The following info and data is provided "as is" to help patients around the globe.
We do not endorse or review these studies in any way.

Trial Identification

Brief Title: Absolute Bioavialability of GSK1120212

Official Title: Determination of the Absolute Bioavailability of GSK1120212 Following a Single Oral Dose Co-Administered With an Intravenous Radiolabelled Microdose of GSK1120212 in Subjects With Solid Tumors

Study ID: NCT01416337

Conditions

Cancer

Interventions

GSK1120212

GSK1120212B

Study Description

Brief Summary: A Phase I, single-center, open-label, single-persiod, combined single dose oral and IV microtracer study in subjects with solid tumors.

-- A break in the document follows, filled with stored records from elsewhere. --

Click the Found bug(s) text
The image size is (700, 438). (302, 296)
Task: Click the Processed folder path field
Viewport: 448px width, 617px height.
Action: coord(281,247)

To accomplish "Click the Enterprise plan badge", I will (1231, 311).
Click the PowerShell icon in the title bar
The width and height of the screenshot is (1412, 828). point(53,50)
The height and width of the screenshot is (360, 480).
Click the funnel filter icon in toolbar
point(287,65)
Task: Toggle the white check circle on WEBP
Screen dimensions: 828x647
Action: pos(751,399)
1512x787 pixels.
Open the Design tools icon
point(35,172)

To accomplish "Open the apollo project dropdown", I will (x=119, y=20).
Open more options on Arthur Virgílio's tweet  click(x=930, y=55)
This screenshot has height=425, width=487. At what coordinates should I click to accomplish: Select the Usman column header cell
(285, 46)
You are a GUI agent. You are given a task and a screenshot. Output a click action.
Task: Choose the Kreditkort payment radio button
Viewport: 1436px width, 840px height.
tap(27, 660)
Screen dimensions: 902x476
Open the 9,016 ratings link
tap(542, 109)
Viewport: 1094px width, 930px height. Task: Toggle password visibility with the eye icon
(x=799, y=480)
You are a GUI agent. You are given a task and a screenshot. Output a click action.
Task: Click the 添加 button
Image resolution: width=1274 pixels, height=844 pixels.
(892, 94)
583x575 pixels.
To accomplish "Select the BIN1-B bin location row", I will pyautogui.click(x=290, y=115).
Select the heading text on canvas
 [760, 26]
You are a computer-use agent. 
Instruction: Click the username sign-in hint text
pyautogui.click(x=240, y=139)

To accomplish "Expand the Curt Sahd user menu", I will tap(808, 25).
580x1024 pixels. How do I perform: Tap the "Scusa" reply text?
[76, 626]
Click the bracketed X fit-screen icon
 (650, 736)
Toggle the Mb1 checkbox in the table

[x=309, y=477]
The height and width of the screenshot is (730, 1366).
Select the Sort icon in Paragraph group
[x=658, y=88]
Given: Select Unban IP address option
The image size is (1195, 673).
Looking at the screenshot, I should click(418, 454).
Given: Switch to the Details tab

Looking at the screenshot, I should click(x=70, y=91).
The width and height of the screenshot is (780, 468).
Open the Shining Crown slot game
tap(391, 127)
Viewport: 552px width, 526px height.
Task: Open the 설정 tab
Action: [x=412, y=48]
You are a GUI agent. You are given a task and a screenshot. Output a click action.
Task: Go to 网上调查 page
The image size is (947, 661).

Detailed Description: This Phase I, open-label, non-randomized study is designed to determine the absolute bioavailability of the standard 2 mg tablet formulation of GSK1120212 co-administered with an intravenous microdose (5 μg) dose of \[14C\]-labelled GSK1120212 (7.4 kBq) in subjects with solid tumors. Pharmacokinetic sampleswill be obtained up to 10 days post-dose. Safety assessments, including assessment of adverse events, clinical laboratory values (hematology and clinical chemistry) and vital signs, will be performed throughout the study. After completing all assessments, eligible subjects may transition to MEK114375, an open-label, rollover study to continue treatment with GSK1120212.